I got this in an e-mail from a Moscow bookseller:

Армадa [Armada]
by Il'ia Vladimirovich Boiashov

Ilya Boyashov is the 2007 winner of the award, "The National Bestseller". "Armada", is his first novel. Terrorists are on a boat, sailing to the coast of America to destroy it. But during the journey, an event takes place that causes the disappearance of all continents of the world. The world is one big ocean! The terrorists are the last living survivors on the planet.

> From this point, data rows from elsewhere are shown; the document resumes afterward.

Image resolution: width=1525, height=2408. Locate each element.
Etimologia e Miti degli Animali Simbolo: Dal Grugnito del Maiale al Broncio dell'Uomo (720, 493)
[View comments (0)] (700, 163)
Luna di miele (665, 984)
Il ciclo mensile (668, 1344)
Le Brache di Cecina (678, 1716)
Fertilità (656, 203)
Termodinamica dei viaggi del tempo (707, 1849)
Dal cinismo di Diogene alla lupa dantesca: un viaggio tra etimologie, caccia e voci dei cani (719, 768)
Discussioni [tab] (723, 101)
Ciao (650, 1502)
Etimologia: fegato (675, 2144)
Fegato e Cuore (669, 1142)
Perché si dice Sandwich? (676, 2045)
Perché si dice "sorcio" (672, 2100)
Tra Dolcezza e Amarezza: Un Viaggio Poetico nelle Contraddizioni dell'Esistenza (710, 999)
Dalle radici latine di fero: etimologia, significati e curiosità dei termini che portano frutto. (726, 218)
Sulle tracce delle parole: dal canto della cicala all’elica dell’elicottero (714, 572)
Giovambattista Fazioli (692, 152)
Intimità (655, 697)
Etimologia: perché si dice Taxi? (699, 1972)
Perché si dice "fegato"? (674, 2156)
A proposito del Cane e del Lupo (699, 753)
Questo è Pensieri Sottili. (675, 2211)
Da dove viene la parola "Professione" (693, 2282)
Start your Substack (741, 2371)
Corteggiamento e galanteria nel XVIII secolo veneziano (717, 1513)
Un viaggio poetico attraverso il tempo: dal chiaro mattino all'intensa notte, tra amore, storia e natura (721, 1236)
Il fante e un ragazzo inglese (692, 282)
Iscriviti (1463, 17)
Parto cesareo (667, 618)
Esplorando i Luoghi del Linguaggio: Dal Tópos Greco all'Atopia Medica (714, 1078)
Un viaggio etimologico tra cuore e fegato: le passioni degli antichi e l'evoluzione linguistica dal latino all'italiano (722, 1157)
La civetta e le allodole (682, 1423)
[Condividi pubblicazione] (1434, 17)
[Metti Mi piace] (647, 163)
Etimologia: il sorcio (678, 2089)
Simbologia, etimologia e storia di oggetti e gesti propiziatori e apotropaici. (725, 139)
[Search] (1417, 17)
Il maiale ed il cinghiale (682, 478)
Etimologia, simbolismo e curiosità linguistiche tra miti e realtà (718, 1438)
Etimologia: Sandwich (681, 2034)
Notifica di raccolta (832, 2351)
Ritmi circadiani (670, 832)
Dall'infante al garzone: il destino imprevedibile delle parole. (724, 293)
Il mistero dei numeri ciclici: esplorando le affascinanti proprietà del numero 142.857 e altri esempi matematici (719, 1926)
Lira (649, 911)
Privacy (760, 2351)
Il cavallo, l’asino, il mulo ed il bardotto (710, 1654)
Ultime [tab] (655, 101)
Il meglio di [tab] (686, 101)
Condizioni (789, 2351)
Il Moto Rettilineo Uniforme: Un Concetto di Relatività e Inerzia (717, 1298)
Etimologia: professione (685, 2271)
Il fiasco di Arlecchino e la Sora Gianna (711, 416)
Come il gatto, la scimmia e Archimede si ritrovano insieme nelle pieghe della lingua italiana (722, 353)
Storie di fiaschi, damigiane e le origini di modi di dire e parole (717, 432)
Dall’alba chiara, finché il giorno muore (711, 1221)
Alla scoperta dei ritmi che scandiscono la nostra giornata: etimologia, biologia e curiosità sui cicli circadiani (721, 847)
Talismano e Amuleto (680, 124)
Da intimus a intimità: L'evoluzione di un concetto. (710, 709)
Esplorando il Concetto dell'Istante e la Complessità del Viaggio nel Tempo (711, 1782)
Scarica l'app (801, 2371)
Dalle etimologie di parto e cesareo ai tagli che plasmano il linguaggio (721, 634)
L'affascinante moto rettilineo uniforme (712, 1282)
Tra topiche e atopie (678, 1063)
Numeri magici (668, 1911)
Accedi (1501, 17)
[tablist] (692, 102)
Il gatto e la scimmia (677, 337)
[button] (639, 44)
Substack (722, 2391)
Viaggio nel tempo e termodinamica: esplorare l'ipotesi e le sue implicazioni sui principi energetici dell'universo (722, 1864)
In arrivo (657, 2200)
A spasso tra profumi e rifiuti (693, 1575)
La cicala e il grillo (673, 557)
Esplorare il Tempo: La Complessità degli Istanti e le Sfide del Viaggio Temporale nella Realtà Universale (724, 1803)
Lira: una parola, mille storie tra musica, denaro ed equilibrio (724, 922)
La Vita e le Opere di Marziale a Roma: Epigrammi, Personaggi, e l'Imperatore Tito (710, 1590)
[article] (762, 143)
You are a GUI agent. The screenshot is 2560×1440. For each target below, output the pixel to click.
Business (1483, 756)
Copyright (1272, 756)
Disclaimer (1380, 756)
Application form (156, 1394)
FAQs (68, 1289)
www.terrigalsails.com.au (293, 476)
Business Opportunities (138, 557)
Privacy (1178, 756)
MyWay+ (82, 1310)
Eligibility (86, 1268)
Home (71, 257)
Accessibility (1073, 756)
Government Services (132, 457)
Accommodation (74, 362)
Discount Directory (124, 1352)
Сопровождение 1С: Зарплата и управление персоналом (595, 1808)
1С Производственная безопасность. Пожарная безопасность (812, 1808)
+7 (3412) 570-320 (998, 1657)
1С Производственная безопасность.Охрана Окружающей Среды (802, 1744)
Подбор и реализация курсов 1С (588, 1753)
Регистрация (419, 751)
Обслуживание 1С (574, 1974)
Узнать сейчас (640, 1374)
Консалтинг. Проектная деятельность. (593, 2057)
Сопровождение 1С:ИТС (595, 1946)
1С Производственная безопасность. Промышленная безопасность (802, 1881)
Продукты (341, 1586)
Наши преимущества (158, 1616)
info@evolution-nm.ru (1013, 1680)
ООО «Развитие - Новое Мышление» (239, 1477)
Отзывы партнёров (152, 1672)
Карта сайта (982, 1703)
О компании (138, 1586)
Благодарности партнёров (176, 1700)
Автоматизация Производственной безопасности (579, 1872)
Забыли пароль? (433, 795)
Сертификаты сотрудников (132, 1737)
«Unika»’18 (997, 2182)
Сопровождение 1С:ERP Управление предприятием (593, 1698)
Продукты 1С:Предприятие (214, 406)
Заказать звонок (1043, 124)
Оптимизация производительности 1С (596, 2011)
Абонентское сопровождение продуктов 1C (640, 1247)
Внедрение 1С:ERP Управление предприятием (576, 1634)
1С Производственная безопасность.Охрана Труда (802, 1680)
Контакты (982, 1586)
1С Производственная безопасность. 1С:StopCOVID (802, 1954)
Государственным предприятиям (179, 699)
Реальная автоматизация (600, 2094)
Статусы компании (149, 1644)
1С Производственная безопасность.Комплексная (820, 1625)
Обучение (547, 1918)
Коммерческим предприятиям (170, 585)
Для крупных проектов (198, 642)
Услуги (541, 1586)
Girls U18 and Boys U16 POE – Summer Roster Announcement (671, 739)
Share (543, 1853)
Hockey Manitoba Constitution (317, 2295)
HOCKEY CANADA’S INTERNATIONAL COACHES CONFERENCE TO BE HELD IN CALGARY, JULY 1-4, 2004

Also: I'M DONE WITH MY THESIS!!!!!!! Now I just have to give this accursed presentation at the Rohatyn Center symposium on Monday (haven't wrote that talk yet...), and do the defense, and it will be over. It's a little anti-climactic, actually. I never stayed up all night, or raced to the end; one day I was just done writing it, in plenty of time, and I've been leisurely editing since then. I am stressed out about other things, such as some other papers I haven't written and should have by now, and this symposium presentation, but the thesis seems to really be done.

Sunday, April 26, 2009

Half Marathon

It was so fun. So much more fun that I thought it would be. I hadn't run a race in about two years, and I had forgotten how great it is. Even the feeling, yesterday, of drinking water on a hot day and the cold hitting your stomach in the way it only does when you're nervous the day before a race in hot weather, was familiar and exciting.
It was a cold, wet, windy day, but pretty good for a long race. I wore a long-sleeved shirt for the first five miles, then was fine in a tank-top. Oh, man, it was so, so fun-- I started far back in the pack, as I wanted to, and tried to stay calm the first few miles, but I kept speeding up without meaning to, and I decided to just go with it. I really like the Sheep Farm loop when it's wet-- the colors all seem richer-- and I was having fun, and I figured I might as well have fun while I felt good, and I would deal with dying at the end when the situation arose. But I felt really good the whole time, and gradually passed people, and every time I passed a mile marker I looked at my split and told myself to slow down but didn't. I did end up dying a little around the 11th mile, but I didn't really mind, as it was so much fun racing. And I didn't get passed, so it wasn't that bad, and I can in strong enough.
I really had forgotten how completely different racing is from going for a run, and how the kind of tired you are is completely different. I need to do this more.

My favorite part of that course, which is the Sheep-Farm loop followed by and out-and-back on South Street, is the part running out South Street when you see the horses from Eddy Farm out grazing on the hill sloping down from the barn. They look just like the horses my toy cowboys used to have, and I always expect and Indian raiding party to come riding over the hill.